The Isolated System—Conservation of Mechanical Energy Problems and Solutions 5

 Problem#1

A 4.00-kg particle moves from the origin to position C, having coordinates x = 5.00 m and y = 5.00 m. One force on the particle is the gravitational force acting in the negative y direction (Fig. 1). Using Equation 7.3, calculate the work done by the gravitational force in going from O to C along (a) OAC. (b) OBC. (c) OC. Your results should all be identical.

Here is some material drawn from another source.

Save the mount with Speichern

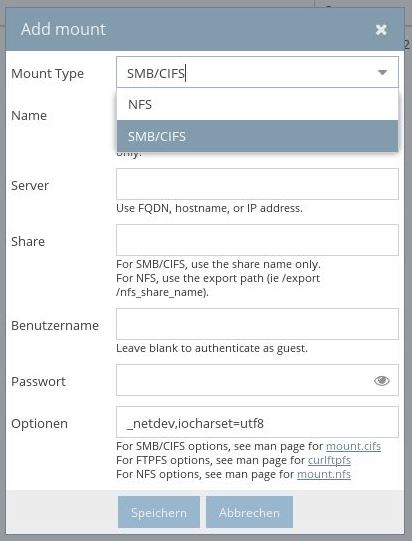[x=159, y=512]
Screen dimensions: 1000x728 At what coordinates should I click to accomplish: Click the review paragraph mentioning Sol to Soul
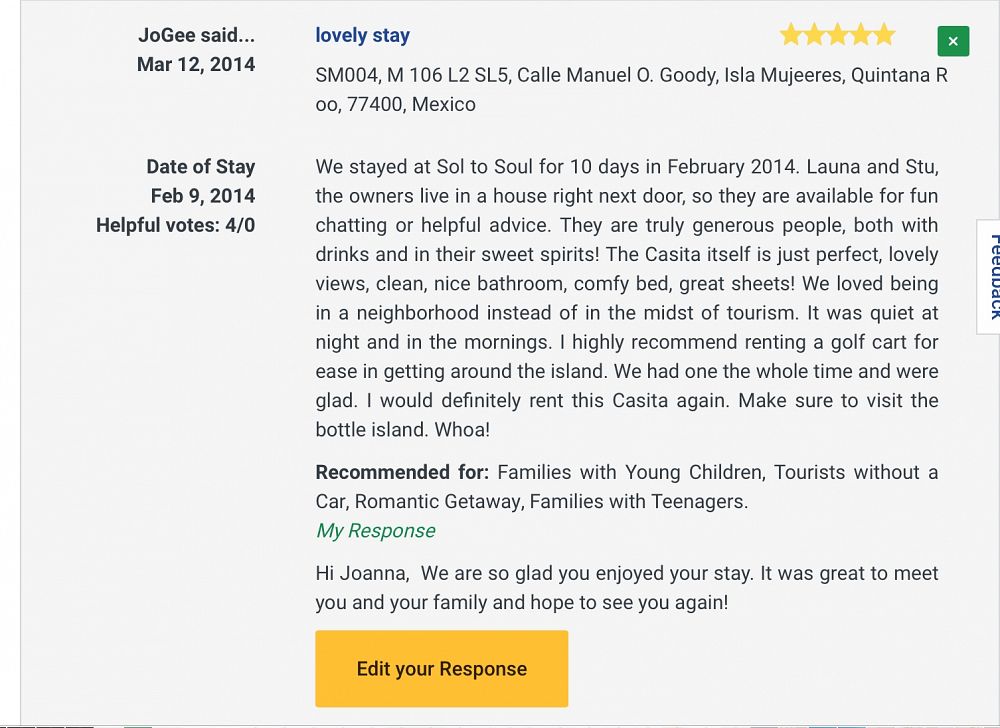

Why?

Fig.1

Answer:
(a) the work done by the gravitational force in going from O to C along OAC

W_OAC = W along OA + W along AC

W_OAC = mg(OA)cos90.0⁰ + mg(AC)cos180⁰

W_OAC = 0 + (4.00 kg)(5.00 m)(9.80 m/s²)(–1) = –196 J

(b) the work done by the gravitational force in going from O to C along OBC

W_OAC = W along OB + W along BC

W_OAC = mg(OB)cos180⁰ + mg(BC)cos90.0⁰

W_OAC = (4.00 kg)(5.00 m)(9.80 m/s²)(–1) + 0 = –196 J

(a) the work done by the gravitational force in going from O to C along OC

W along OC = mg(OC) cos135⁰

= mg(OA)cos90.0⁰ + mg(AC)cos180⁰

= (4.00 kg)(9.80 m/s²)(5.00√2 m)(– ½√2) = –196 J

The results should all be the same, since gravitational forces are conservative.

Problem#2
(a) Suppose that a constant force acts on an object. The force does not vary with time, nor with the position or the velocity of the object. Start with the general definition for work done by a force

W = ∫_i^fF.dr

and show that the force is conservative. (b) As a special case, suppose that the force F = (3i + 4j) N acts on a particle that moves from O to C in Figure 1. Calculate the work done by F if the particle moves along each one of the three paths OAC, OBC, and OC. (Your three answers should be identical.)

Answer:
(a) W = ∫F.dr and if the force is constant, this can be written as

W = F. ∫dr = F(r_f – r_i), which depends only on end points, not path.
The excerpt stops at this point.